Tiermalerei, der Zweig der Malerei, dessen Hauptgegenstand das Tier ist. Die eigentliche T. beginnt im 17. Jahrh.; damals ragten schon in dieser Beziehung hervor: Rubens, Paul de Vos und Frans Synders, der eigentliche Tiermaler der Flamänder, dem Jan Fyt ziemlich gleichzustellen ist. Von den Holländern sind zu nennen: Paulus Potter (s. Tafel: Niederländische Kunst Ⅵ, Fig. 7) und Adriaen van de Velde; Herden in ital. Landschaft malten: Jan Asselyn, Nikolaas Berghem, Karel Dujardin; wilde Tiere Hondius; Federvieh M. Hondecoeter. Aus dem 18. Jahrh. sind hervorzuheben: die Hamiltons (Pferde), Elias Riedinger (Wild), die Roos (Rinder, Schafe, Ziegen), Mind (Katzen). Im 19. Jahrh. treten hervor in Berlin: Franz Krüger und Steffeck (Pferde), Schulz (Jagd), Brendel (Schafe), ferner Freese (Rotwild), Arnold (Hunde), O. Weber (Pferd und Rind), Meyerheim, Friese, Mützel (wilde Tiere); in Düsseldorf: Kröner (Wild); in München: die Adam, Vater und Söhne, J. A. Klein (Pferde), Fr. Voltz (Kühe), Baisch, Gebler (Schafe), Mali (Rinder und Schafe); in Wien: T. Schmidtson (Pferde), Pausinger (Wild), Julius Blaas (Pferde), Huber (Rind); in Dresden: G. Hammer; in der Schweiz: Karl Humbert (Pferd und Rind), Rud. Koller (Rinder und Schafe), Hefner, Fischer u. a.; in Belgien: E. Verboeckhoven, Tschaggeny, de Haas; bei den Franzosen: Troyon, Brascassat, Luminais, Jacques und Rosa Bonheur; bei den Engländern: Edw. Landseer (s. Tafel: Englische Kunst Ⅱ, Fig. 6), R. Ansdell, Briton-Rivière u. a.

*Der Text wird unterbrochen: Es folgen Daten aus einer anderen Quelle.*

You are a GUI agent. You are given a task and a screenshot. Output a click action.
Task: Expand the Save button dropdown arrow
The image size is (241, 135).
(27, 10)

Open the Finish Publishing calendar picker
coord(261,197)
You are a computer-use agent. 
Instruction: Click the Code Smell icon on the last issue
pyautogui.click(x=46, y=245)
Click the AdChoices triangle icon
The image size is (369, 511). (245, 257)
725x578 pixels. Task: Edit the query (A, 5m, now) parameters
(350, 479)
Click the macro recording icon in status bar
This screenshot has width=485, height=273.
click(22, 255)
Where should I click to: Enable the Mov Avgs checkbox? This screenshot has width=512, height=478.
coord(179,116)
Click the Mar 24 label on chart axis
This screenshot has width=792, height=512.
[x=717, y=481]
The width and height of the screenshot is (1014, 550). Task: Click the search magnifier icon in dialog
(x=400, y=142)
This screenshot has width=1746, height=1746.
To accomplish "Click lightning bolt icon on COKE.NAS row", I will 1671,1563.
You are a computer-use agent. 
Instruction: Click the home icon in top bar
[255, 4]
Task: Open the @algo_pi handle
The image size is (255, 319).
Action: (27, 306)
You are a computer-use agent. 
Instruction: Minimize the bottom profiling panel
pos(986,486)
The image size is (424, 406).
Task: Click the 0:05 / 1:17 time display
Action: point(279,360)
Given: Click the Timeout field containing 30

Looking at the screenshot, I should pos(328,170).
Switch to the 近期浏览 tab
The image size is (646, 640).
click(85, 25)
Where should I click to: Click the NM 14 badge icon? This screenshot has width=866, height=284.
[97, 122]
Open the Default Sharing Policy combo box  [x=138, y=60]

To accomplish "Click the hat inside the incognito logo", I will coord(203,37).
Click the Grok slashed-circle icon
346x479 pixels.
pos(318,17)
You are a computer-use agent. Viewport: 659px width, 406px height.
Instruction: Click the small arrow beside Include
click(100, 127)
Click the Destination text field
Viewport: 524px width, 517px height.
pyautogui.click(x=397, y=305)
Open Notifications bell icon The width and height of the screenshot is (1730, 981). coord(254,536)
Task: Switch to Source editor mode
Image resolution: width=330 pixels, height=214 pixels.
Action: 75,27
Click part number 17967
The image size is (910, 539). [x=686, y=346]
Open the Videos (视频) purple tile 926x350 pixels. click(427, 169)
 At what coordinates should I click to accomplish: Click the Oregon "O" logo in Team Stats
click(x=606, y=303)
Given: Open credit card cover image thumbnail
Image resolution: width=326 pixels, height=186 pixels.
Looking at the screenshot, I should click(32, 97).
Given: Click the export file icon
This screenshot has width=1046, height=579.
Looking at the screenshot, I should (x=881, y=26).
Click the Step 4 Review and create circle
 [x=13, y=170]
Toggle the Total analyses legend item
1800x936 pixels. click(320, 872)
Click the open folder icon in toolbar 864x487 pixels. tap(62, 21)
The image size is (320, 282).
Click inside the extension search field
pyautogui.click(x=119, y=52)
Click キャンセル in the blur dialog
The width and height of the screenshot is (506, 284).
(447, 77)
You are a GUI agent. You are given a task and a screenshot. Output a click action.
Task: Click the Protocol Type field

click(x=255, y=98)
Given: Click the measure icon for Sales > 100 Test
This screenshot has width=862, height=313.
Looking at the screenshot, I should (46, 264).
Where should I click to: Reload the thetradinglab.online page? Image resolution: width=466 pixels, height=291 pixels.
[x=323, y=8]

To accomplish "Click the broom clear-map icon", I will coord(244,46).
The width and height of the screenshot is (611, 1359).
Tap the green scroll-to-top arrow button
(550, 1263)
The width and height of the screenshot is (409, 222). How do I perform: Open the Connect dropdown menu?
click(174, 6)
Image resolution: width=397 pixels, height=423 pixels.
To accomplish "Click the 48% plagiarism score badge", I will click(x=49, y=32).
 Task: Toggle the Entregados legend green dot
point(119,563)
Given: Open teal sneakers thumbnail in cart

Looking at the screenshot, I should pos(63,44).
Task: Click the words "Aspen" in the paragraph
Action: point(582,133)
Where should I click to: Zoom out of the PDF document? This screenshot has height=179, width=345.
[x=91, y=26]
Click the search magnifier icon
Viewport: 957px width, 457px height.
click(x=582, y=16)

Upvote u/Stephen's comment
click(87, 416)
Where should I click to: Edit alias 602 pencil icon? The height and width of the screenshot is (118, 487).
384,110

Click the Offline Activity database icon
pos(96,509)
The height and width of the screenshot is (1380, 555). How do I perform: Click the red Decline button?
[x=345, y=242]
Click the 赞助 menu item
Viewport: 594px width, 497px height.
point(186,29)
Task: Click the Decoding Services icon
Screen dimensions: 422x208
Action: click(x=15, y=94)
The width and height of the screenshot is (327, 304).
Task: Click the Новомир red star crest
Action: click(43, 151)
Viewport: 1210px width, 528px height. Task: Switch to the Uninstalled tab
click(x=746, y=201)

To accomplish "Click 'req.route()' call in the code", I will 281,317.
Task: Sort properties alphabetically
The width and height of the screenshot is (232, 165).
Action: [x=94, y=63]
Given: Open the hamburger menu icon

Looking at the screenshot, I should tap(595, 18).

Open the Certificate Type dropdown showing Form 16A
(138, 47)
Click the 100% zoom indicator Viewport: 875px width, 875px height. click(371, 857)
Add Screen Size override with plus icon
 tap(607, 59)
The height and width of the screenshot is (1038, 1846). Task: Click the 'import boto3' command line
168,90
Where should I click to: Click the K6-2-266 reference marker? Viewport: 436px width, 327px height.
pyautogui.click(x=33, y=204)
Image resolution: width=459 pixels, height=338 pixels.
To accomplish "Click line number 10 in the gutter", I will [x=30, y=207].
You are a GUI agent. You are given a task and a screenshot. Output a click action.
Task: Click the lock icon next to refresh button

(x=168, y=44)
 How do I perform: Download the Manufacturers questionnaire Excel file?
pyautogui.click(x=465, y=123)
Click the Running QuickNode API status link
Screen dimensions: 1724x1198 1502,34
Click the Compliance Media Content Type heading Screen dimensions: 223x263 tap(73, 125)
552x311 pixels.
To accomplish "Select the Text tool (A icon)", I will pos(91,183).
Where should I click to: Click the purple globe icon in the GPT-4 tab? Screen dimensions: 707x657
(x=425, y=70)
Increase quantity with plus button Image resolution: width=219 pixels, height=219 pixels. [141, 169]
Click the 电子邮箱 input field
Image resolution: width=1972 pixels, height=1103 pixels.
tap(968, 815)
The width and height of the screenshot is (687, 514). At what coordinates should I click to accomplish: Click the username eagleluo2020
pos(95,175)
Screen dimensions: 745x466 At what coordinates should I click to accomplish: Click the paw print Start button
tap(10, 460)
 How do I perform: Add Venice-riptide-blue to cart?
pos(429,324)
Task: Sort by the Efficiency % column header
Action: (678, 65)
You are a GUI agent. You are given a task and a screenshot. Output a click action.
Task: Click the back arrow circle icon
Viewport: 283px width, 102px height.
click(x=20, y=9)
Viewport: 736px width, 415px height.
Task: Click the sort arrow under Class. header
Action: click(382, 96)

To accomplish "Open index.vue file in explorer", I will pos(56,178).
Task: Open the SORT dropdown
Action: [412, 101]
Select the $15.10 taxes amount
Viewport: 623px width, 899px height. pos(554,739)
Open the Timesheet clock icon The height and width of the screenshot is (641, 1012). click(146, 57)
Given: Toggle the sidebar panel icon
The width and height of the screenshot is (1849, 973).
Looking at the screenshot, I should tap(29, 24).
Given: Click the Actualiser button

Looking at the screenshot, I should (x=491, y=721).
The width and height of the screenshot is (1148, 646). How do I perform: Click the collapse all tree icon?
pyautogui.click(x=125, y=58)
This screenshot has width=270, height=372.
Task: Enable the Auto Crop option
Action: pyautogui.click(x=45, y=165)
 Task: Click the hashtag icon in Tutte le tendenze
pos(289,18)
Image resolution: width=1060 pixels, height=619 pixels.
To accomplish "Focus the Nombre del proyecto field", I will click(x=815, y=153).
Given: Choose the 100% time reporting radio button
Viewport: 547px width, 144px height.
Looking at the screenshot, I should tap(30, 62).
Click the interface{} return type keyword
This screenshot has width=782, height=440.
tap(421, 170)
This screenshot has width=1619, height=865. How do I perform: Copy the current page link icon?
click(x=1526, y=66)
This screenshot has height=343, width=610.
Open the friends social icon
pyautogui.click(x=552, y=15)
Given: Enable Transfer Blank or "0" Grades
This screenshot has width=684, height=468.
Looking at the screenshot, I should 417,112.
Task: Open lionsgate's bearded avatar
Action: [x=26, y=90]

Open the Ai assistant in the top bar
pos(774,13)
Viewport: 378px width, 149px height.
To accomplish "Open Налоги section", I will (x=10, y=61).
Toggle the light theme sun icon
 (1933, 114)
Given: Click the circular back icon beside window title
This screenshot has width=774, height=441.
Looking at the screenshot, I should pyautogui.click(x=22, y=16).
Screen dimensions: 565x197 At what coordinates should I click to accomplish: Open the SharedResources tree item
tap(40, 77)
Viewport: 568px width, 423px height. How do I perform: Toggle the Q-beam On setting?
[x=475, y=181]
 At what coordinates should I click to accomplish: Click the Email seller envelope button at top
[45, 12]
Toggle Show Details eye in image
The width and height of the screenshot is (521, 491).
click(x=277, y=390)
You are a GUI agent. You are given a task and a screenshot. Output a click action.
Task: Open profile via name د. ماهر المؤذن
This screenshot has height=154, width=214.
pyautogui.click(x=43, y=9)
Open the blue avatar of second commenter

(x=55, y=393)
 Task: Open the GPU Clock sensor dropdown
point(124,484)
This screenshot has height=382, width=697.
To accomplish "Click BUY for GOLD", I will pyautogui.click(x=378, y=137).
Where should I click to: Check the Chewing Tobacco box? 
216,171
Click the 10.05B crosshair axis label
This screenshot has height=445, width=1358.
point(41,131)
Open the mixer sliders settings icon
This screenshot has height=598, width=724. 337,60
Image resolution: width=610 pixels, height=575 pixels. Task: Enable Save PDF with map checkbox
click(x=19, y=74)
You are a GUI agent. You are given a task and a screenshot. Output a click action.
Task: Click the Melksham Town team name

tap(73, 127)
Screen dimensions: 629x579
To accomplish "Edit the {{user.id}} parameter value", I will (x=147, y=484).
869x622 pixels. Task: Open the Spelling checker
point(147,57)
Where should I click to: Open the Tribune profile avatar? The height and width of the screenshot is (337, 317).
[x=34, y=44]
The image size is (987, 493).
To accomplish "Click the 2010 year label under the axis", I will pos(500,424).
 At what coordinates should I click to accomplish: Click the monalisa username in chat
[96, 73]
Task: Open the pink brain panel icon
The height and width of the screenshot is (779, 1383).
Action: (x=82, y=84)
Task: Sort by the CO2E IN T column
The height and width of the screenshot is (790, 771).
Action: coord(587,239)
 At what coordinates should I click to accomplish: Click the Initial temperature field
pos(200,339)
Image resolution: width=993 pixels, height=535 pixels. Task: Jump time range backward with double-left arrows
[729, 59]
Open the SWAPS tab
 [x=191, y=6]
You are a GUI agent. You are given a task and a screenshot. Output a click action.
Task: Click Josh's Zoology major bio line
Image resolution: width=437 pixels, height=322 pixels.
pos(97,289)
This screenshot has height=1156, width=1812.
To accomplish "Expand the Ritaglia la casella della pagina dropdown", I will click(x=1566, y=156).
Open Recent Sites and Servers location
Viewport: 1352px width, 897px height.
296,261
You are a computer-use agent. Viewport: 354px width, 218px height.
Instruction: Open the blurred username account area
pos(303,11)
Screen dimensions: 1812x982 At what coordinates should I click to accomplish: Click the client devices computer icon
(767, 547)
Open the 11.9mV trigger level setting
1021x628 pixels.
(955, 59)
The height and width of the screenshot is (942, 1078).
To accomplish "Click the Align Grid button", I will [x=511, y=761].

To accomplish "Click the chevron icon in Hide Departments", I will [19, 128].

Tiermärchen, s. Tiersage und Sage.

Tiermilben (Gamasidae), eine Familie der Milben (s. d.). Sie sind augenlos und haben scherenförmige oder zu Stechborsten umgewandelte Kieferfühler, frei vorstehende Kiefertaster und haarige, mit zwei Klauen und einer Haftscheibe endigende Beine. Sie schmarotzen, ohne sich an ihren Wirten dauernd festzusaugen, an Fledermäusen, Vögeln, Insekten und andern Tieren. Hierher gehören die Käfermilbe und die Vogelmilbe.

Tiërno, eine Art Malagawein, s. Pedro-Ximenes-Wein.

Tieröl, s. Dippels Öl.

Tierpsychologie, der Zweig der Psychologie, der das Ziel verfolgt, die Erscheinungen und Gesetze des Seelenlebens der Tiere durch vergleichende Beobachtung zu erforschen. – Vgl. Scheitlin, Versuch einer vollständigen Tierseelenkunde (2 Bde., Stuttg. und Tüb. 1840); Perty, Über das Seelenleben der Tiere (2. Aufl., Lpz. 1875); Darwin, The expressions of the emotions in man and animals (Lond. 1872; deutsch von Carus, 4. Aufl., Stuttg. 1884); Vignoli, Über das Fundamentalgesetz der Intelligenz im Tierreich (Lpz. 1879); Romanes, Animal intelligence (Lond. 1884; deutsch u. d. T.: Die geistige Entwicklung im Tierreich, Lpz. 1885).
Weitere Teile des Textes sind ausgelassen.